During the release job, we download [Anchore
syft](https://github.com/anchore/syft) and
[cosign](https://github.com/sigstore/cosign) as we going to need them during the
**goreleaser** task.
Currently there is no native task for this in **Azure DevOps**. We just use the
**CmdLine** task and curl the binaries.
It is also important to log into your **Docker Hub** account, via the **Service
Connection** we created earlier.
The **Docker** task takes care of the actual login.
Now we can call our **GoReleaser** task.
### Azure Pipeline Secret Library
For cosign, I use a password, I stored in the Azure Pipeline Library as secret
variable.
In my pipeline code, I will pass this value as environment variable via the
variables tag.
In this demo, I am going to publish the release artifacts as build artifacts.
The task **CopyFiles** collects some files from the **dist** folder and the
cosign public key and **PublishBuildArtifacts** publish them.
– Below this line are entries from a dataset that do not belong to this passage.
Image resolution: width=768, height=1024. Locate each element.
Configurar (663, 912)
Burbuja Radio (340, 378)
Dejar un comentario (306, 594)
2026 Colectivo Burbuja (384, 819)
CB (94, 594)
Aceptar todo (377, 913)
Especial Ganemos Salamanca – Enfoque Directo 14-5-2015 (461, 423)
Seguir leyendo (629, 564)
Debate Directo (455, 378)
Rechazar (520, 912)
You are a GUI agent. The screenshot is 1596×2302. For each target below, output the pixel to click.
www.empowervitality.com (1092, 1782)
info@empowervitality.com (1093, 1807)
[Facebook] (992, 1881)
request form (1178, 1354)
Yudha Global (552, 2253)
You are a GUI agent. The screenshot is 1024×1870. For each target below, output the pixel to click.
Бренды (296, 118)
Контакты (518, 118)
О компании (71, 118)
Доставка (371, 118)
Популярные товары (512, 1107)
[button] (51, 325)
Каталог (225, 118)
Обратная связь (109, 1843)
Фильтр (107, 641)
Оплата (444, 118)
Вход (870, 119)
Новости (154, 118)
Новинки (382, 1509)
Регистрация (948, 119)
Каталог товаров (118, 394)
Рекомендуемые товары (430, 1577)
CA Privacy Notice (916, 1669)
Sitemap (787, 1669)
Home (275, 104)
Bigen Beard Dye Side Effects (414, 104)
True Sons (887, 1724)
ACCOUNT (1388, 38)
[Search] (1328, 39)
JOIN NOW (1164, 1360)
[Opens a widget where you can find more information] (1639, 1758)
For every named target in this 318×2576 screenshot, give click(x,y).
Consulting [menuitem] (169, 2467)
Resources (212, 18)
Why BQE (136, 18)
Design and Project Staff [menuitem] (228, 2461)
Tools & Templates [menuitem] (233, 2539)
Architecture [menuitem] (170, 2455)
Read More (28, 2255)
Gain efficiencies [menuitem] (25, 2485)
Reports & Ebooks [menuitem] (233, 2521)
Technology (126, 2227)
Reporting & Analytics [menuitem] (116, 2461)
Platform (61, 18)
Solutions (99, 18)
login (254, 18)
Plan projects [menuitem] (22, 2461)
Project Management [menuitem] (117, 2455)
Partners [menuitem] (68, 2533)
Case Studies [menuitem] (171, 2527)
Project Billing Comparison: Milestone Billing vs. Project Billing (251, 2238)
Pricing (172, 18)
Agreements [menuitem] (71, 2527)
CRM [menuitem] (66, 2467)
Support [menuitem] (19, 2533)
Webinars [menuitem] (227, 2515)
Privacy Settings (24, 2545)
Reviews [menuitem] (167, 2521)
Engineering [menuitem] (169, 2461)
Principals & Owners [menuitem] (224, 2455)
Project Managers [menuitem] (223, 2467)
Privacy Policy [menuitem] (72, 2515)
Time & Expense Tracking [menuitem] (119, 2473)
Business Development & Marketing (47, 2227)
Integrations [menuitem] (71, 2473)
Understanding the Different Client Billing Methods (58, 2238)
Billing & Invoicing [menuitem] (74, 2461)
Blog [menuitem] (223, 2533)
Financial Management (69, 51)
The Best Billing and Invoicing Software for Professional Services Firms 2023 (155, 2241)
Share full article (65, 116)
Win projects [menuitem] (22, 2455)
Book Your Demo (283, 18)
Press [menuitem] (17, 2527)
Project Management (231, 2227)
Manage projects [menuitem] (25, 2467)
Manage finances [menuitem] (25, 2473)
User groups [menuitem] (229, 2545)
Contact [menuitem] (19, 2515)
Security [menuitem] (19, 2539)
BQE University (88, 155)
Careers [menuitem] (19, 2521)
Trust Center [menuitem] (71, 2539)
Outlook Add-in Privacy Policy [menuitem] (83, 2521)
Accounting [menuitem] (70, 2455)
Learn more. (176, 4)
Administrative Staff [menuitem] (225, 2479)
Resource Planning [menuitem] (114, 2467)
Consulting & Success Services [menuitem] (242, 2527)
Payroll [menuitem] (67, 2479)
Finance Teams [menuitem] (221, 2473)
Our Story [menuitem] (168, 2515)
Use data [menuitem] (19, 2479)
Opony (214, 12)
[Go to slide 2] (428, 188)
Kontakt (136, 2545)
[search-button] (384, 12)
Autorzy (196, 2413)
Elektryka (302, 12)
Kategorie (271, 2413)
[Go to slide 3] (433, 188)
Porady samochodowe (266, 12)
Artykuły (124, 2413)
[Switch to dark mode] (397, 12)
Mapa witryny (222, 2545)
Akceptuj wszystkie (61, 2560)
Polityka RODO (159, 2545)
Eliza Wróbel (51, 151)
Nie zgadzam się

You will find the artifacts on the pipeline detail
Of course, you can use other targets too, like a cloud native storage.
You can check out the
[How to use GoReleaser with Cloud Native Storage](/blog/cloud-native-storage)
post for more details on this subject
### Release the kraken äh app!
Head over to **tags** menu and create a new tag in the UI
Your pipeline should immediately start to run:
And both jobs should run:
And this is pretty much all of it! As I promised, very easy and straight forward
we can implement **GoReleaser** in **Azure DevOps**, similar we would use it in
GitHub
### Caveat:
- I use in cosign not the _keyless_ approach, as
I am not sure that it will work for **Azure DevOps**. So I generated a keypair
and committed the public and private key into the repository.